Computadores usarão mais eletricidade do que podemos gerar até 2040

Por Redação | 31 de Janeiro de 2017 às 15h17

Um relatório prevê que, na pior das hipóteses, podemos ficar sem energia elétrica até 2040 devido ao alto índice de uso de computadores em todo o mundo. Uma possibilidade menos pessimista é que, dentro desse mesmo período, não teremos mais eletricidade suficiente para atender às nossas necessidades de computação.

A previsão é da Associação da Indústria de Semicondutores (SIA, da sigla em inglês), que descobriu que a trajetória atual da computação mundial é autolimitada. Se o atual ritmo de crescimento seguir, num futuro não tão distante, precisaremos de mais eletricidade do que somos capazes de produzir para manter nossos hábitos digitais.

Uma das saídas para driblar essa crise energética é o uso de novas formas de produção, como a fusão nuclear. Considerada como o "Santo Graal" da pesquisa energética, este processo poderia fornecer uma fonte quase ilimitada de energia limpa e segura. Durante o processo de fusão, dois ou mais núcleos atômicos se juntam e formam um outro núcleo de maior número atômico. No entanto, o maior desafio da técnica é controlar o plasma e evitar que ele se espalhe

Já existem diversos projetos em andamento para tentar obter o domínio da tecnologia de fusão nuclear e gerar energia elétrica de forma controlada, entre ele o ITER (Reator Internacional Termonuclear Experimental), financiado por 35 países. O problema é que a construção do reator está atrasada e os custos não param de subir. Agora, o teste para a produção do primeiro plasma no reator acontecerá em 2025 e não em 2020, conforme estava programado. Isso significa que o reator atingirá a sua potência plena em 2035 e não em 2025 ou 2027, como previsto.
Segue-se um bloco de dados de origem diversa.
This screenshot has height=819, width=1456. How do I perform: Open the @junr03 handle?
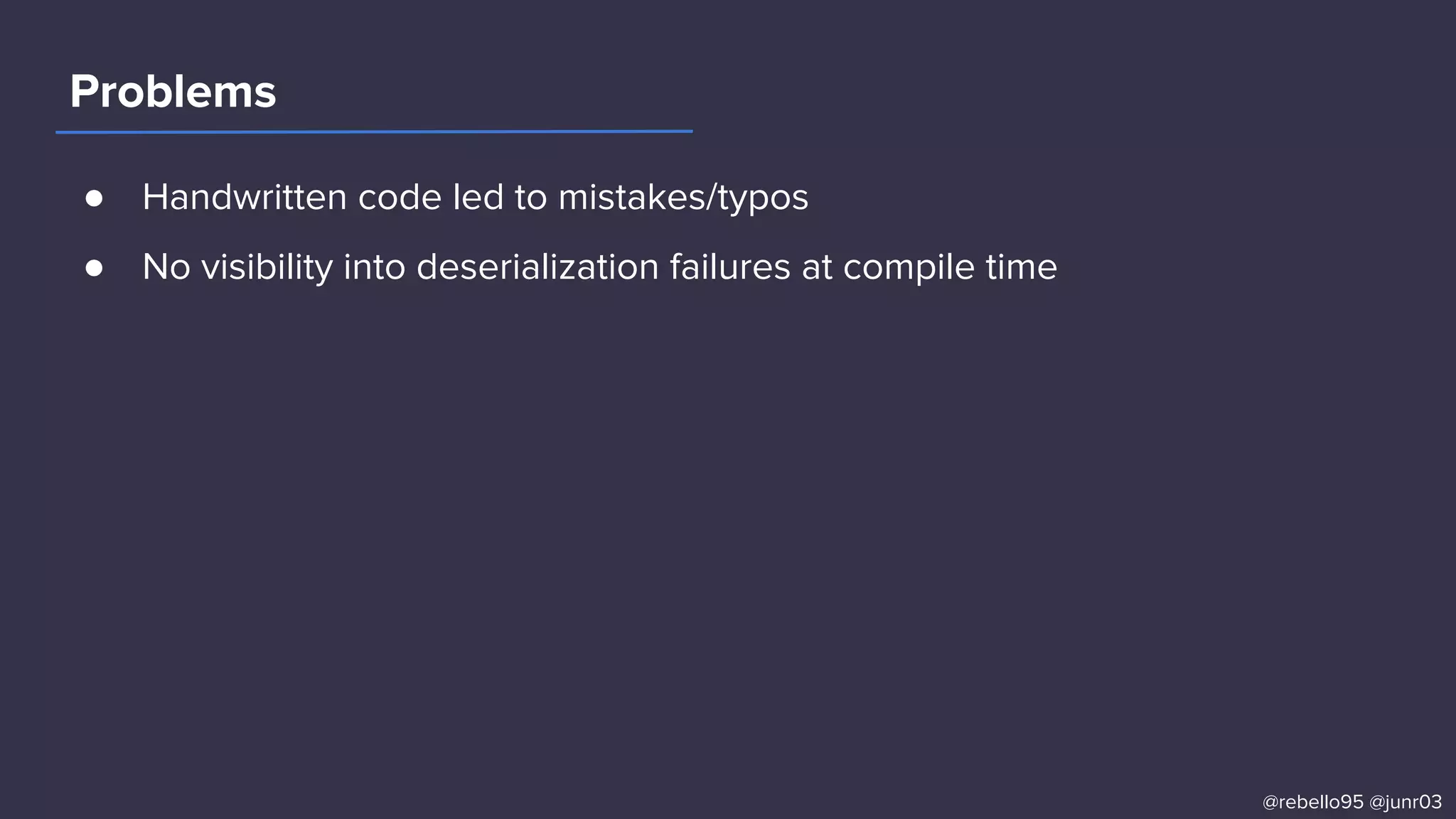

Construção do International Thermonuclear Experimental Reactor (ITER) em Cadarache, cidade do sul da França

Se os dados do relatório da SIA se mostrarem realmente precisos, é preciso acelerar o processo e dar um passo maior em direção à Era da Fusão. Isso porque 2040 é citado por muitos especialistas como o ano em que a Inteligência Artificial finalmente será tão inteligente quanto os seres humanos. Isso significa que tais sistemas serão transformadores e inaugurarão um novo tipo de sociedade, mas para isso eles precisam capacitá-la e alimentá-la.